Trente-six ans plus tard, la première leçon qui s’impose est celle du poids du contexte international sur les trajectoires nationales. La démocratisation du Zaïre n’est pas née uniquement d’une volonté interne, mais d’un rapport de force mondial bouleversé. Aujourd’hui encore, la RDC évolue dans un environnement international où les intérêts géopolitiques, économiques et sécuritaires influencent fortement les choix politiques. La souveraineté démocratique ne peut donc être réelle sans une capacité nationale à s’affirmer face aux pressions extérieures.

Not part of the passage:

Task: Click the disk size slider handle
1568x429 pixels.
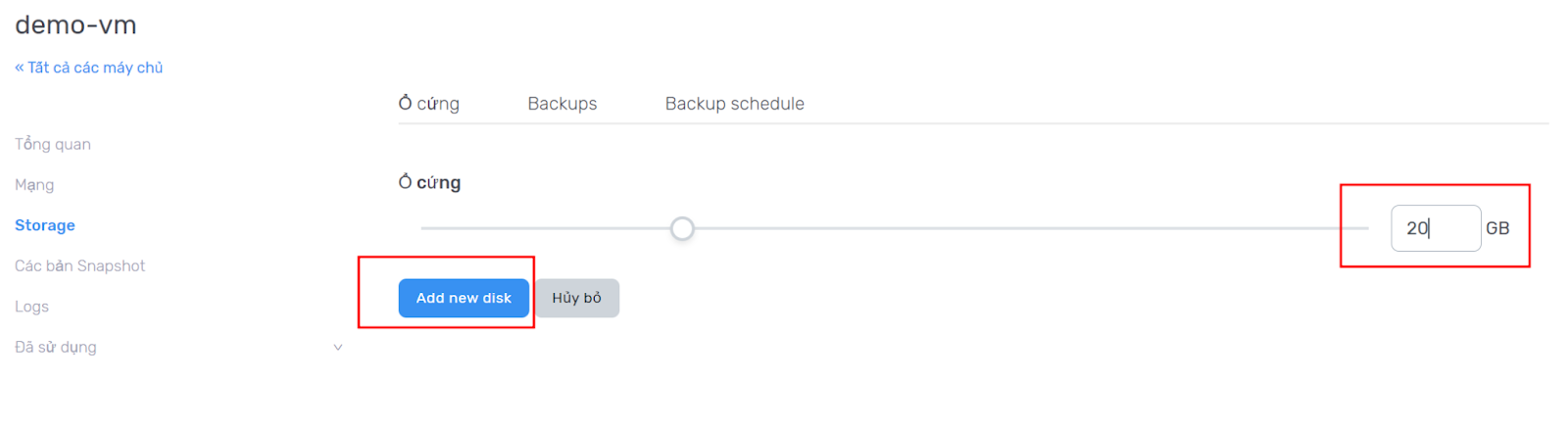Action: click(682, 229)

La deuxième leçon concerne la fragilité des transitions politiques non préparées. L’ouverture au multipartisme, bien qu’historique, n’a pas immédiatement débouché sur une démocratie stable. Elle a plutôt engendré une période de turbulences, marquée par des tensions politiques, des conflits de légitimité et une désorganisation institutionnelle. La transition démocratique ne se décrète pas : elle se construit avec des institutions solides, une culture politique responsable et un respect effectif des règles du jeu.
Troisièmement, cette date rappelle l’importance de la sincérité du leadership politique. L’émotion affichée par Mobutu ce jour-là continue d’alimenter le débat : était-ce un aveu sincère ou une stratégie de survie ? L’histoire semble montrer que sans volonté réelle de réforme, les annonces politiques restent symboliques. En 2026, cette question reste d’actualité en RDC : les discours en faveur de la démocratie doivent s’accompagner d’actes concrets, mesurables et durables.
Enfin, le 24 avril 1990 enseigne une leçon essentielle : le peuple est le véritable moteur du changement. Dès l’annonce du multipartisme, les Zaïrois se sont approprié cette liberté nouvelle, exprimant leur soif d’expression et de participation. Aujourd’hui encore, la consolidation démocratique dépend moins des élites que de l’engagement citoyen, de la vigilance populaire et de la capacité de la société civile à défendre les acquis démocratiques.
En définitive, commémorer le 24 avril ne doit pas se limiter à un exercice de mémoire. C’est une invitation à interroger le présent : la RDC a-t-elle réellement transformé l’essai du multipartisme en démocratie effective ? Entre avancées, reculs et défis persistants, une certitude demeure : la démocratie n’est pas un événement, mais un processus exigeant, qui se construit jour après jour.